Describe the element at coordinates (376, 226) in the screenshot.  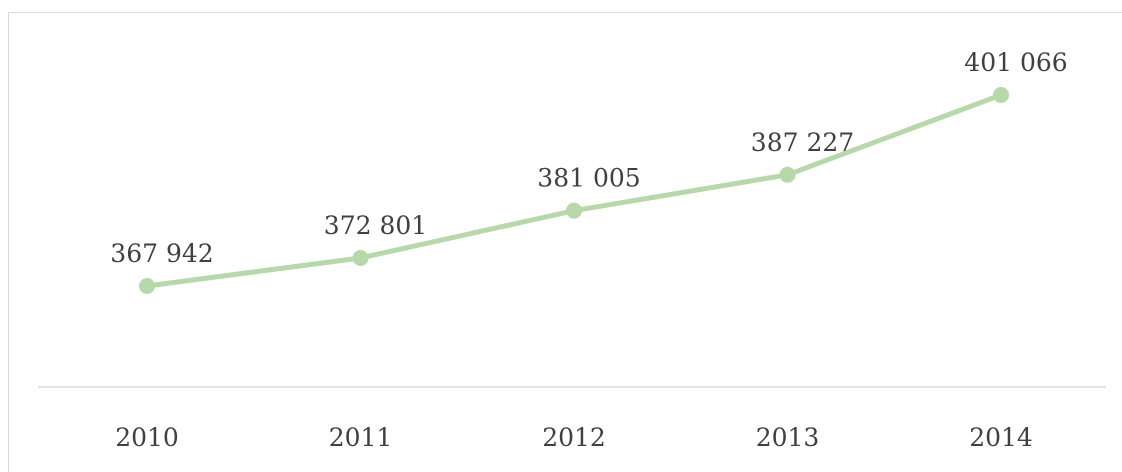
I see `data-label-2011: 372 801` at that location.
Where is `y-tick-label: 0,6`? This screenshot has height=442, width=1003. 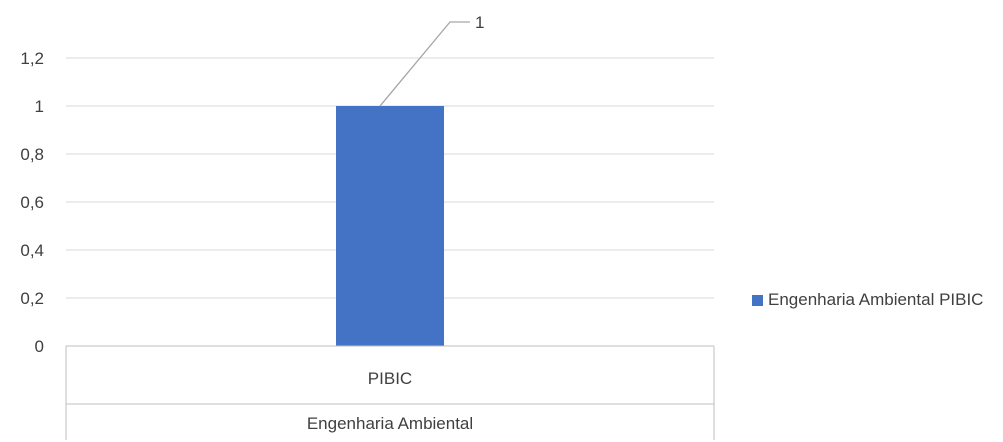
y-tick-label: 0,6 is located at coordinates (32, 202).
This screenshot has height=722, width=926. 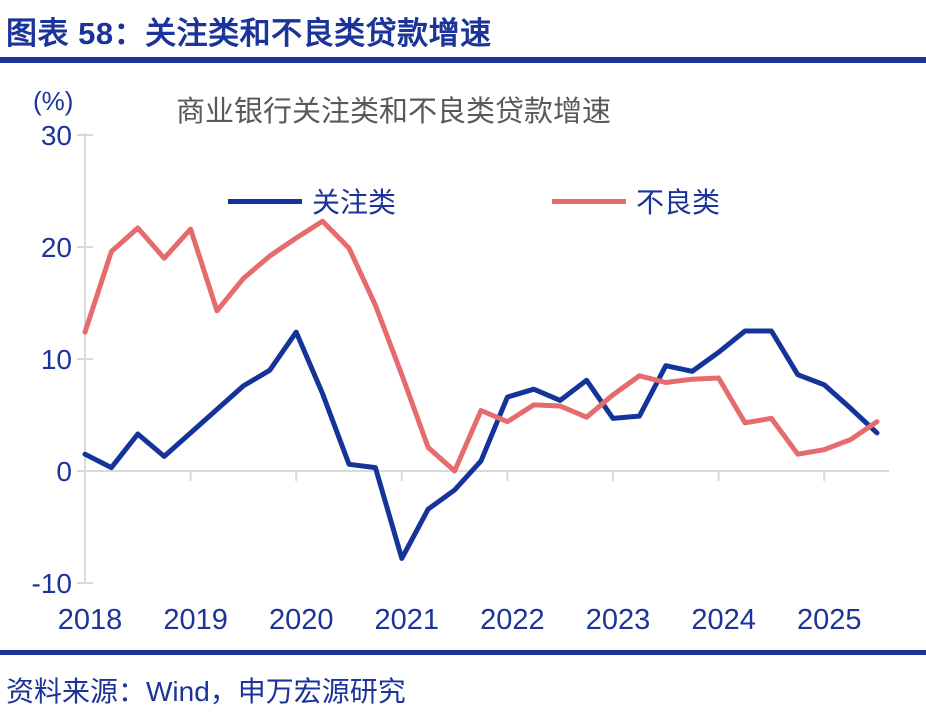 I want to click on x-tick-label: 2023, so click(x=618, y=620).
-.-.-
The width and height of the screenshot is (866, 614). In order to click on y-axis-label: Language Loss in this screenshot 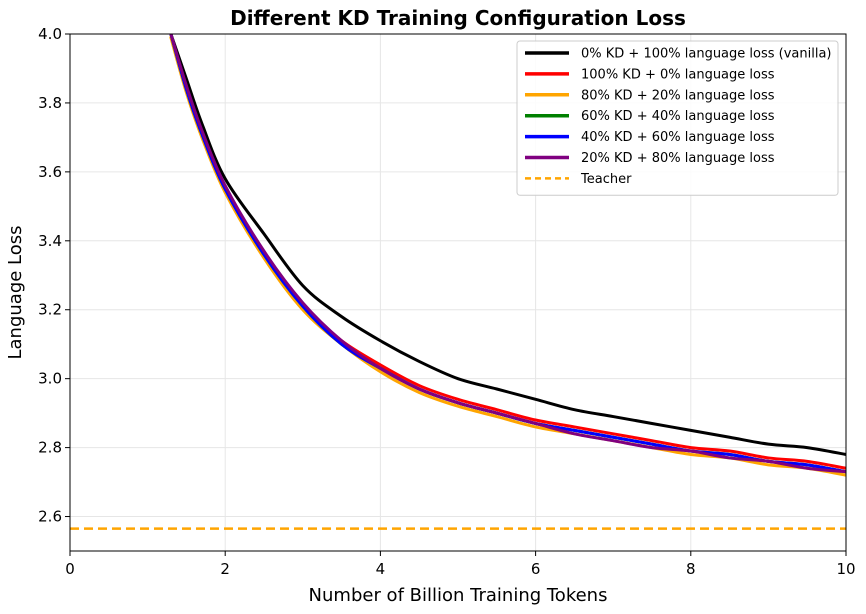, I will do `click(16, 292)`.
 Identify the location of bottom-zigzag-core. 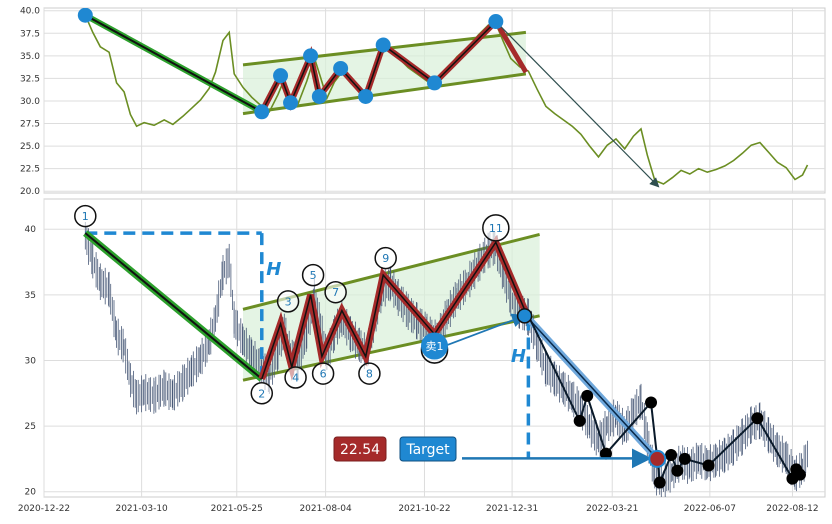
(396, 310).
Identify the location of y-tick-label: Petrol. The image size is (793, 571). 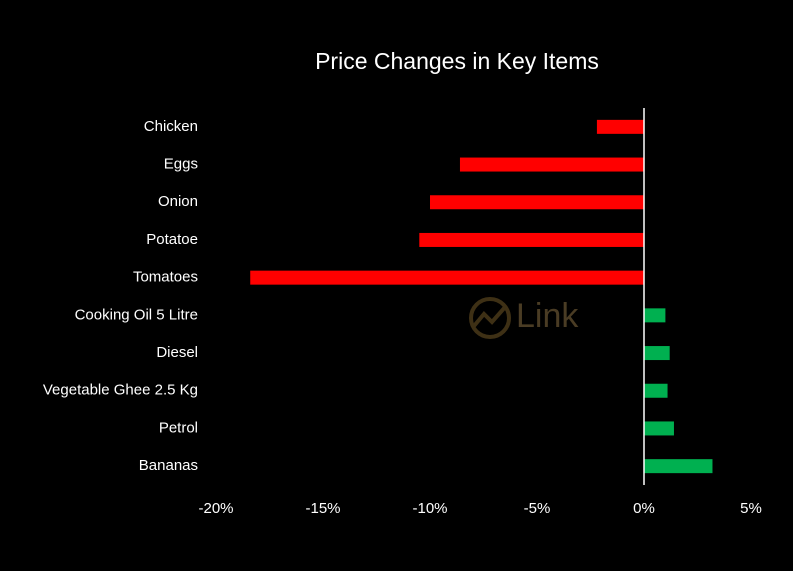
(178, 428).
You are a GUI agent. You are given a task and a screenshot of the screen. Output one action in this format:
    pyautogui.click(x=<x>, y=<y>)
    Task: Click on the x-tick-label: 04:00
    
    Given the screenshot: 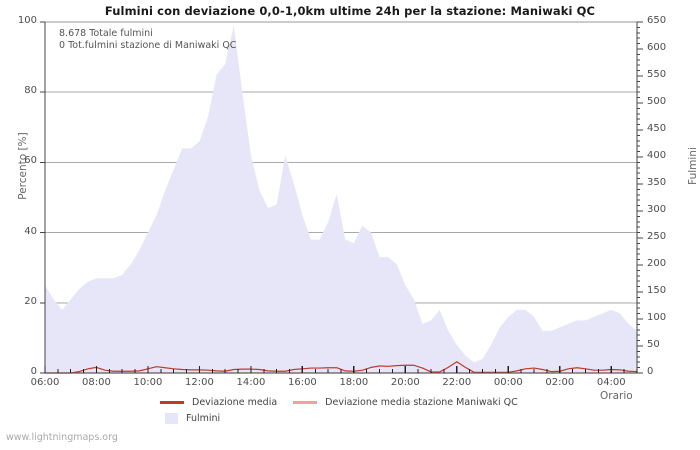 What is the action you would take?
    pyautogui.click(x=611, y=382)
-.-.-
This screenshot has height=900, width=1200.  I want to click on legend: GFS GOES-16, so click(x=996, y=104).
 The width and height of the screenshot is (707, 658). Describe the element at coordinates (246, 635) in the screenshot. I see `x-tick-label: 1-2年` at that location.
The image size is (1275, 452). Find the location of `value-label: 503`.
-.-.-
#### To do
Edit the records from the line containing "This screenshot has height=900, width=1200." through the line containing "The image size is (1275, 452).": replace "Find" with "Give", change nothing else, and return only those lines.

#### Answer for this exercise
This screenshot has height=900, width=1200.  I want to click on legend: GFS GOES-16, so click(x=996, y=104).
 The width and height of the screenshot is (707, 658). Describe the element at coordinates (246, 635) in the screenshot. I see `x-tick-label: 1-2年` at that location.
The image size is (1275, 452). Give the location of `value-label: 503`.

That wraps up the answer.